Problem
Show that the perpendicular bisectors of a triangle are concurrent.
Solution 1. Vectors
Let $\vec A$, $\vec B$, $\vec C$ be the vertices of the triangle.
A point $\vec{x}$ lies on the perpendicular bisector of $\vec{AB}$ if and only if it satisfies:
$$\|\vec{x}-\vec{A}\|=\|\vec{x}-\vec{B}\|$$In other words, the intersection point $\vec{x}$ of the perpendicular bisector of $\vec{AB}$ with that of $\vec{BC}$ must satisfy:
$$\|\vec{x}-\vec{A}\|=\|\vec{x}-\vec{B}\|=\|\vec{x}-\vec{C}\|$$Clearly, it then lies on the perpendicular bisector of $\vec{CA}$. $\blacksquare$
Incidentally, this neat proof generalizes to $\mathbb{R}^n$. If you have $n+1$ affinely independent points (i.e. they do not lie in a $n-1$-dimensional subspace), then the perpendicular bisectors are $n-1$-dimensional hyperplanes, and the intersection is the circumcenter of the points.
Solution 2. Cartesian Coordinate Bash
Let $A(a_1, a_2)$, $B(b_1, b_2)$, $C(c_1, c_2)$ be the vertices of the triangle. Then the midpoints are $M_{AB}(\frac{a_1+b_1}{2}, \frac{a_2+b_2}{2})$, $M_{BC}(\frac{c_1+b_1}{2}, \frac{c_2+b_2}{2})$, $M_{AC}(\frac{c_1+a_1}{2}, \frac{c_2+a_2}{2})$.

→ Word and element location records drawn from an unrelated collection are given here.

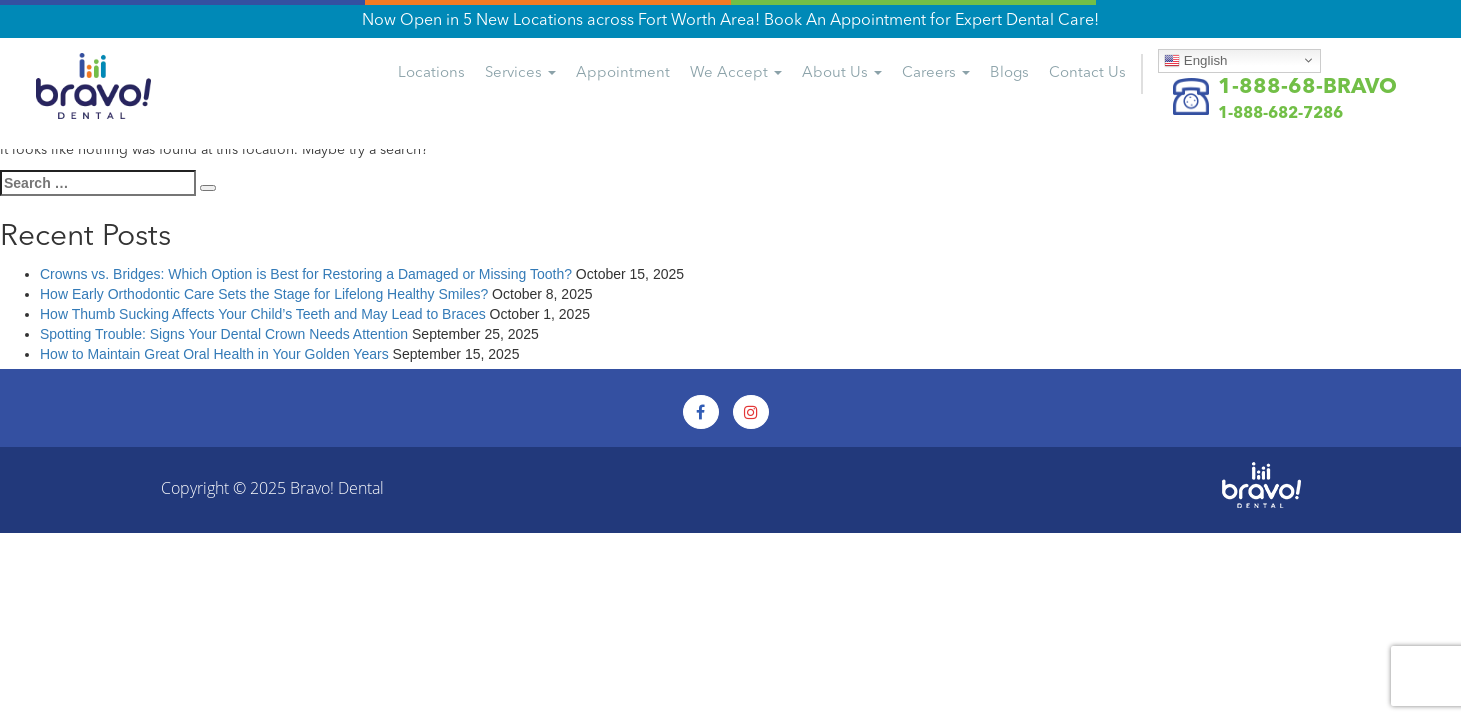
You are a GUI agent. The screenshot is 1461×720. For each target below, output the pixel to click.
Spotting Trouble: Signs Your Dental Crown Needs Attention (224, 334)
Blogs (1009, 73)
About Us (842, 73)
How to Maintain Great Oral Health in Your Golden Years (214, 354)
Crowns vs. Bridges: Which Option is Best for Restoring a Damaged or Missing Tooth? (306, 274)
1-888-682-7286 (1280, 114)
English (1195, 60)
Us (1087, 73)
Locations (431, 73)
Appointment (623, 73)
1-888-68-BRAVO (1307, 87)
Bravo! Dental (337, 488)
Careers (936, 73)
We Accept (736, 73)
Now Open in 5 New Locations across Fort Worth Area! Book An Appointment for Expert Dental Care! (730, 21)
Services (520, 73)
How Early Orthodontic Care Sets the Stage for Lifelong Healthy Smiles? (264, 294)
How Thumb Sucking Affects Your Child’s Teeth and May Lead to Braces (263, 314)
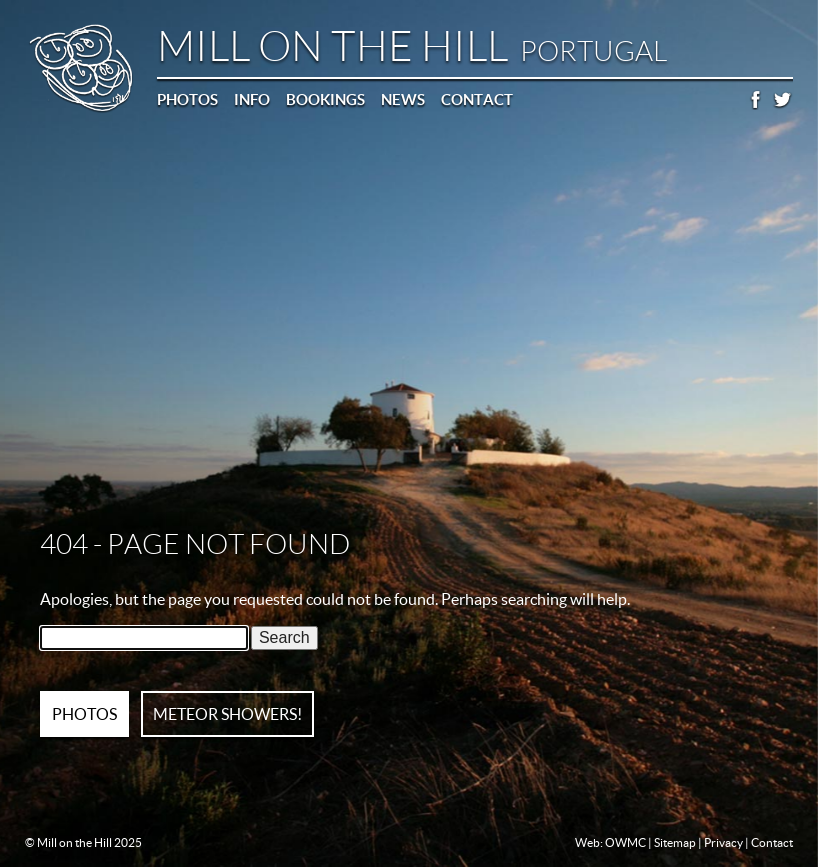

The slope of the lines are $m_{AB}=\frac{a_2-b_2}{a_1-b_1}$, $m_{BC}=\frac{c_2-b_2}{c_1-b_1}$, $m_{AC}=\frac{c_2-a_2}{c_1-a_1}$. Let the slops of the perpendicular bisectors be $L_{AB}=\frac{-1}{m_{AB}}=\frac{b_1-a_1}{a_2-b_2}$, $L_{BC}=\frac{b_1-c_1}{c_2-b_2}$, $L_{AC}=\frac{a_1-c_1}{c_2-a_2}$.
Then, the equations of the perpendicular bisectors are:
$$ \begin{cases} \begin{aligned} y-\frac{a_2+b_2}{2}&=\frac{b_1-a_1}{a_2-b_2} \cdot \left(x-\frac{a_1+b_1}{2} \right) \\ y-\frac{c_2+b_2}{2}&=\frac{b_1-c_1}{c_2-b_2} \cdot \left(x-\frac{c_1+b_1}{2} \right) \\ y-\frac{c_2+a_2}{2}&=\frac{a_1-c_1}{c_2-a_2} \cdot \left(x-\frac{c_1+a_1}{2} \right) \end{aligned} \end{cases} $$Never mind, I give up. Maybe you can use a computer algebra system to solve this and check that it’s consistent.